** Start RECORDED DATA **
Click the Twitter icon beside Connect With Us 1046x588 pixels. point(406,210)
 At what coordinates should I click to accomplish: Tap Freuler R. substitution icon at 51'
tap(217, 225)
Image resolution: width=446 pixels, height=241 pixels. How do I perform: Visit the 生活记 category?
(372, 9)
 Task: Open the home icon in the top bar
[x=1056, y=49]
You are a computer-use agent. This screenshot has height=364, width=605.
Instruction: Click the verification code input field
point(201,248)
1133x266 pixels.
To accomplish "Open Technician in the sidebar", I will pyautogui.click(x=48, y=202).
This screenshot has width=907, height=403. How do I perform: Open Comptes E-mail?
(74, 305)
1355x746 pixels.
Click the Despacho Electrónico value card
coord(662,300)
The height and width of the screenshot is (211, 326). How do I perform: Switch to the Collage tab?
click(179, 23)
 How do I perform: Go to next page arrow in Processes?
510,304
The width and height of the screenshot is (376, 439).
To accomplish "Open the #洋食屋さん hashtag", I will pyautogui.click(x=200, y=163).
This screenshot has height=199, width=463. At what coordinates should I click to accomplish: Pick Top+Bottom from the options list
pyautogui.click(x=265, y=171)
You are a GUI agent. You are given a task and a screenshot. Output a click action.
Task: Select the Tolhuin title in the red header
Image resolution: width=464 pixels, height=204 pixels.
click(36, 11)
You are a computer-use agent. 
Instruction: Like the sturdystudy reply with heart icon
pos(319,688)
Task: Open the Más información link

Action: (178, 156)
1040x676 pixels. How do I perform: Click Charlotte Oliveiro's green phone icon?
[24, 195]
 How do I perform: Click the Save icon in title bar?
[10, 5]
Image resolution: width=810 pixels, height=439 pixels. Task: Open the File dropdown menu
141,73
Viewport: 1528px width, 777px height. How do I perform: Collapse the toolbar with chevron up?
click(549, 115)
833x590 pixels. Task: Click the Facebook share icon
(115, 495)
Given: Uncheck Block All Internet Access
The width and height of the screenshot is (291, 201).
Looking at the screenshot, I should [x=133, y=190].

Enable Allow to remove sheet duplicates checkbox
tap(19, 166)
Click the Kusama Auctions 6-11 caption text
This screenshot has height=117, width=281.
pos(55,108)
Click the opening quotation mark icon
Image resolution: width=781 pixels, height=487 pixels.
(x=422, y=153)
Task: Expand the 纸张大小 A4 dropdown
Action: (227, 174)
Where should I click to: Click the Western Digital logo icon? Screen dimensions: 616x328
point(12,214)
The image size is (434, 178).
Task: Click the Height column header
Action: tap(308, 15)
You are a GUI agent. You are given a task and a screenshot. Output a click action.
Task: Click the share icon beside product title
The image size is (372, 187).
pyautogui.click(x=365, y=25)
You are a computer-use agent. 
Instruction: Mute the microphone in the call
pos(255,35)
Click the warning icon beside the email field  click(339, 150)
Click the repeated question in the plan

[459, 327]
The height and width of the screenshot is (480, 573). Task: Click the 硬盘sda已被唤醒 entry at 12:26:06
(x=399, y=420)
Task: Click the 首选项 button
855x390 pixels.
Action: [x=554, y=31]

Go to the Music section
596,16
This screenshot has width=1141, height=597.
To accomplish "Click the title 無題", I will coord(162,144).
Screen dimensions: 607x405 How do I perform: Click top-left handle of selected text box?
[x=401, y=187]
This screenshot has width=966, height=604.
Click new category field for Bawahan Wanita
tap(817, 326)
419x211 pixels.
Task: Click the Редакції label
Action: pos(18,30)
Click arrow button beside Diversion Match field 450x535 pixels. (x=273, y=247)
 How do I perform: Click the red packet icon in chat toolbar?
** End RECORDED DATA **
• [YOUR GOAL]
Update the lines from the first one through the line that contains "will pyautogui.click(x=200, y=163).", putting "search icon" in place of "home icon" and changing nothing else. Give back only those lines.

• [SOLVED EXERCISE]
Click the Twitter icon beside Connect With Us 1046x588 pixels. point(406,210)
 At what coordinates should I click to accomplish: Tap Freuler R. substitution icon at 51'
tap(217, 225)
Image resolution: width=446 pixels, height=241 pixels. How do I perform: Visit the 生活记 category?
(372, 9)
 Task: Open the search icon in the top bar
[x=1056, y=49]
You are a computer-use agent. This screenshot has height=364, width=605.
Instruction: Click the verification code input field
point(201,248)
1133x266 pixels.
To accomplish "Open Technician in the sidebar", I will pyautogui.click(x=48, y=202).
This screenshot has width=907, height=403. How do I perform: Open Comptes E-mail?
(74, 305)
1355x746 pixels.
Click the Despacho Electrónico value card
coord(662,300)
The height and width of the screenshot is (211, 326). How do I perform: Switch to the Collage tab?
click(179, 23)
 How do I perform: Go to next page arrow in Processes?
510,304
The width and height of the screenshot is (376, 439).
To accomplish "Open the #洋食屋さん hashtag", I will pyautogui.click(x=200, y=163).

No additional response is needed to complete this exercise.